日本酒造りでは、麹菌、乳酸菌、酵母という3種類の微生物が活躍します。
麹菌は米のでんぷんをブドウ糖に変えて、アルコール発酵の下地を作る(でんぷんのままではアルコール発酵しない)。
乳酸菌は、酵母以外の雑菌の繁殖を抑える。
酵母はアルコール発酵の担い手だ。
「米は無農薬・無化学肥料の自社田米。麹菌、乳酸菌、酵母のすべてを蔵付き微生物で」
能書きだけを読むと、「ちょっと過激すぎ??」とも思うが、バランスのよい、そして、優しい味わいの超自然派日本酒を造っている酒蔵がある。
千葉県香取郡の『寺田本家』。延宝年間の創業だ。
この蔵の看板とも言える、『五人娘』から試す。お値段も手頃だ。
優しい酸味に驚かされた。いわゆるキレの良さとか果実香とは無縁。米の香りがしっかり来る。
冷やでもぬる燗でもヨシ!
で、“優しい酸味”の話に、少し深入りしよう。
日本酒好きなら、「山廃」「生酛」といった言葉はご存じだろう。いずれも、蔵付きの乳酸菌を使った酒造りだ。手間も時間もかかる。『寺田本家』の酒は、ほとんどが生酛造りだ(一部、鎌倉室町時代の醸造法「菩提もと仕込み」の酒もある)。
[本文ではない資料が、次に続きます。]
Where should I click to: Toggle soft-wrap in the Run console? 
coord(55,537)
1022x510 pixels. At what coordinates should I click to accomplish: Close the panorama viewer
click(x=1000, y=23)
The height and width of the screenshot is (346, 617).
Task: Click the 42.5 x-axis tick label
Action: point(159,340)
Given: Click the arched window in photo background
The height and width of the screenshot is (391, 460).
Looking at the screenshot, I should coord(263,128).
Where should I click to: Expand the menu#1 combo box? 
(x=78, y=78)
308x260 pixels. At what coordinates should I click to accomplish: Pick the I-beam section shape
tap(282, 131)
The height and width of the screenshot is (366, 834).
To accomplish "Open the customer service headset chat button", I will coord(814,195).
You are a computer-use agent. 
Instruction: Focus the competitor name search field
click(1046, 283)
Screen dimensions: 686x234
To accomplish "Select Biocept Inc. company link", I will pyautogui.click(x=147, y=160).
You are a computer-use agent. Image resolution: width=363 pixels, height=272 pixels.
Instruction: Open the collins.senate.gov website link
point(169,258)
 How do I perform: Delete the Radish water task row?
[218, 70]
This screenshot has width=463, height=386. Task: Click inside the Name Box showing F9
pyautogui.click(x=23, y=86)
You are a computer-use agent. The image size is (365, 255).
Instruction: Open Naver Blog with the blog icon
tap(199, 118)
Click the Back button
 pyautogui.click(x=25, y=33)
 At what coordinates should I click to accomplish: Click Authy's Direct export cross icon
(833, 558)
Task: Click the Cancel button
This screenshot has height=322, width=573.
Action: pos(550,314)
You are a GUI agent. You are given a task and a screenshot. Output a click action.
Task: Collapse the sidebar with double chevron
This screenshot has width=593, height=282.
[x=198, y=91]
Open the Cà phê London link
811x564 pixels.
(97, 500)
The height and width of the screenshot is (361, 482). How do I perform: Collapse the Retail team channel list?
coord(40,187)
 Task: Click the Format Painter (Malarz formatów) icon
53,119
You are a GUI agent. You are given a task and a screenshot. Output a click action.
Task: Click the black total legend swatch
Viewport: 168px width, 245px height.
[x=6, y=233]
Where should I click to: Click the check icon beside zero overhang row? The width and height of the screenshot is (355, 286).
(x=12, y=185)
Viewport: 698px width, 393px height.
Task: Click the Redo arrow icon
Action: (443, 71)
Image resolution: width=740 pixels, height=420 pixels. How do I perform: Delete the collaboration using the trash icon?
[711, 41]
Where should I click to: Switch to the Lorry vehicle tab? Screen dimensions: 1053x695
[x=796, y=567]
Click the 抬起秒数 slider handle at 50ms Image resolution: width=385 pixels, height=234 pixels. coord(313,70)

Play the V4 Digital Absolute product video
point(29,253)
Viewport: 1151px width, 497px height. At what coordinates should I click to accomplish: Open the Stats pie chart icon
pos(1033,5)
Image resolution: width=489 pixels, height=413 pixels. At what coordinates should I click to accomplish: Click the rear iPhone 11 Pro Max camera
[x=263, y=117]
現在主流の「速醸法」では、乳酸菌は使わない。化学的に作られた乳酸を投入して、雑菌を殺菌してしまう。「不要な雑菌を死滅させるという結果は同じなのだから、速醸法で問題ないのでは?」となりがちだが、これがまったく違う。
乳酸菌は乳酸を作るだけでなく、コハク酸・リンゴ酸などの有機酸も生成する。また、乳酸菌由来の酵素が、タンパク質・アミノ酸を分解して旨味と結びついた酸味を生じるという働きもある。
「山廃」や「生酛」の日本酒が複雑な酸味、旨味を持つ理由だ。
「雑菌を死滅されるためなんだから、乳酸を直接投入すればイイじゃん!」というのは、いかにも荒っぽい(笑)。
ついでに言うと、酒母内の乳酸は乳酸塩になったり、酵母によって分解されたりして、最終的な原酒の中における乳酸の濃度は、ごく微量になっている。味覚的には酸味を感じないほどとされる。これが、「速醸法」の日本酒に酸味が少ない理由だ。
とりあえず乳酸菌の話に入り込んだが、麹菌、酵母も、蔵付きのものを使っている酒蔵は、かなり少ない。次の機会に深入りしたい。